C’est un homme d’un certain âge, les cheveux blancs. Pendant des années, Paul Manni était patient advocate, dans un hôpital psychiatrique aux Pays-Bas. C’est un métier unique. Il y en a 55 comme lui, aux Pays-Bas, pour suivre les 75 institutions de santé mentale du pays. En France, on dirait «personne de confiance», même si ce n’est pas tout à fait la même chose. C’était le thème d’un colloque qui s’est tenu vendredi au ministère de la Santé intitulé : «La personne de confiance en psychiatrie».
Les Pays-Bas sont un bel exemple : depuis une loi datant de vingt ans, tout établissement de santé mental se doit d’avoir un homme, payé par une fondation extérieure, dont la seule fonction est de défendre les malades hospitalisés. «Cette personne doit être indépendante, elle est libre, peut aller dans n’importe quel lieu de l’hôpital et rencontrer n’importe quel patient qui le demande», explique Paul Manni. Son boulot est de«porter assistance au malade» :«Chaque fois qu’un patient a besoin d’une information ou veut se plaindre, alors je le rencontre.»

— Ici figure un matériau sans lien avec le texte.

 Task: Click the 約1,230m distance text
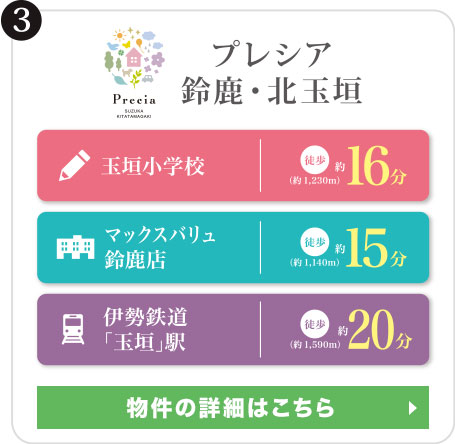tap(315, 180)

«Plaintes». Et cela marche. En moyenne, chaque patient advocate reçoit cinq plaintes ou demandes par jour. En 2012, les Pays-Bas en ont recensé 23 470. En France, toute chose égale par ailleurs, cela ferait près de 100 000 plaintes. «En moyenne, décrit Paul Manni, 26% des plaintes ont un rapport avec le traitement que reçoit le patient, 12% tournent autour d’un problème d’attitude de l’équipe soignante, 9% concernent l’hôtellerie, 9% les problèmes des limitations de liberté, et 5% enfin touchent aux mesures d’isolement que subit le patient.»
«Ce système-là a peut-être ses limites, mais quel changement s’il existait quelque chose de similaire en France !» a réagi Claude Finkelstein, longtemps présidente de la Fédération nationale des associations d’usagers en psychiatrie (Fnapsy), à l’origine de ce colloque. Dans le beau pays des droits de l’homme, la loi de 2002, dite Kouchner, a institué la possibilité pour tout patient de nommer un membre de sa famille, un proche ou son médecin traitant pour l’accompagner dans ses soins et le défendre. Et dire ce qu’il pense quand il n’est plus en état de l’exprimer, que la maladie soit somatique ou mentale.

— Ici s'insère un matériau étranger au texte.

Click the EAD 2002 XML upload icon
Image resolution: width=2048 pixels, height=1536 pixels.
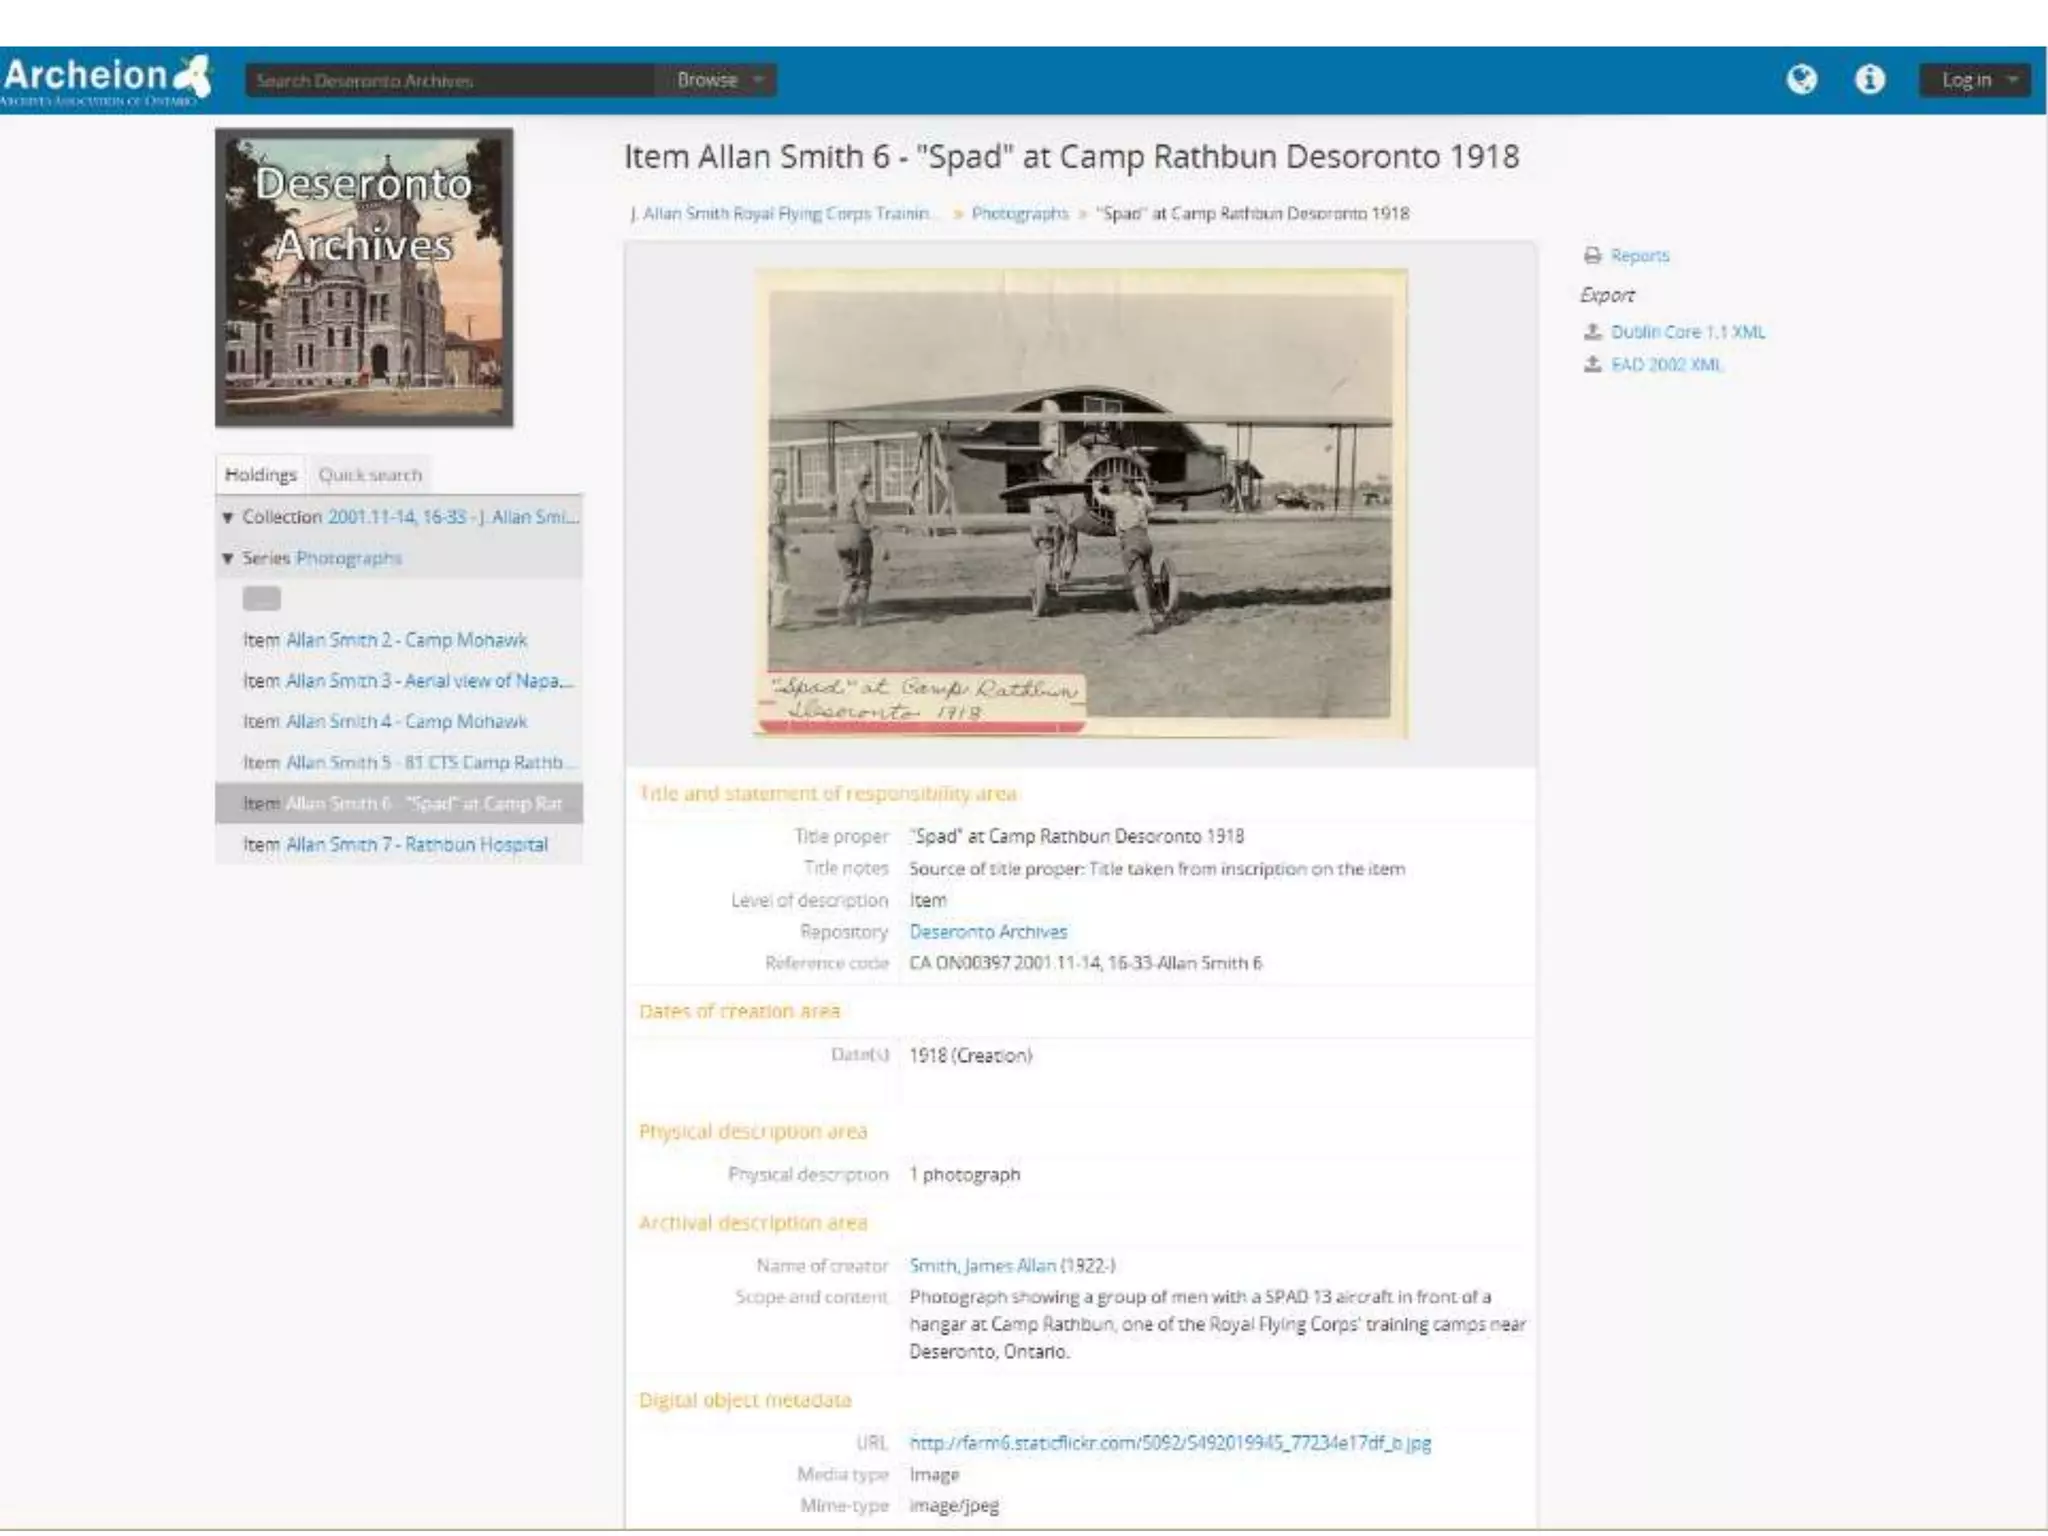(x=1592, y=364)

Aujourd’hui - douze ans plus tard - cela ne marche pas. Et cela alors que se multiplient les soins sans consentement en psychiatrie. «Le texte n’est pas appliqué», a constaté le député PS Denys Robiliard qui a rendu un rapport sur l’état de la psychiatrie en France. Pourquoi ? Dans les faits, très peu d’acteurs connaissent cette possibilité. «En plus, tous les professionnels de santé confondent proche, personne de confiance, personne à prévenir, le tiers qui demande l’hospitalisation, le tuteur, le curateur, etc. Et, au final, tout se mélange.» Et le député d’ajouter non sans force : «Le patient, quel qu’il soit, est un citoyen, il a des droits. Est-ce qu’il faudrait faire une loi spécifique pour les malades mentaux comme en Hollande ? Je ne le crois pas.» C’est aussi l’avis d’André Bitton, président du Cercle de réflexion et de proposition d’actions sur la psychiatrie (CRPA) : «On veut l’application du droit commun. Et notre association estime qu’un défenseur des malades par hôpital ne serait pas indépendant, encore plus s’il est payé par l’établissement.»

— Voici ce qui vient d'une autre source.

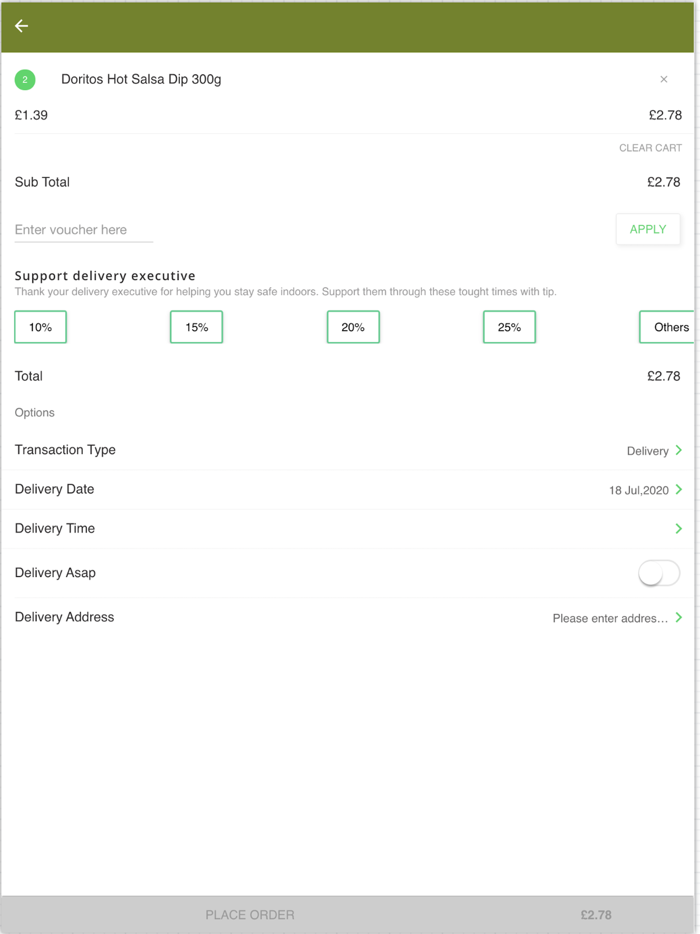
Task: Select the 25% tip option
Action: [509, 327]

«Crise». Dans la salle, il y a eu de brèves interventions de malades qui racontaient comment tel tuteur leur refusait d’émettre tout chèque, ou tel autre se plaignait de ne pouvoir téléphoner quand il était hospitalisé. Une autre raconte : «J’avais écrit des recommandations mais, comme elles ne convenaient pas au personnel, ils ont cherché à joindre des membres de ma famille pour avoir leur accord.»«Alors, qu’est ce qu’on fait ?» a lâché Claude Finkelstein. «En situation de crise, quand le patient n’est plus du tout lui-même, comment défendre ses droits ? Bien souvent, il en a besoin, parce que quand on est malade on est toujours seul.»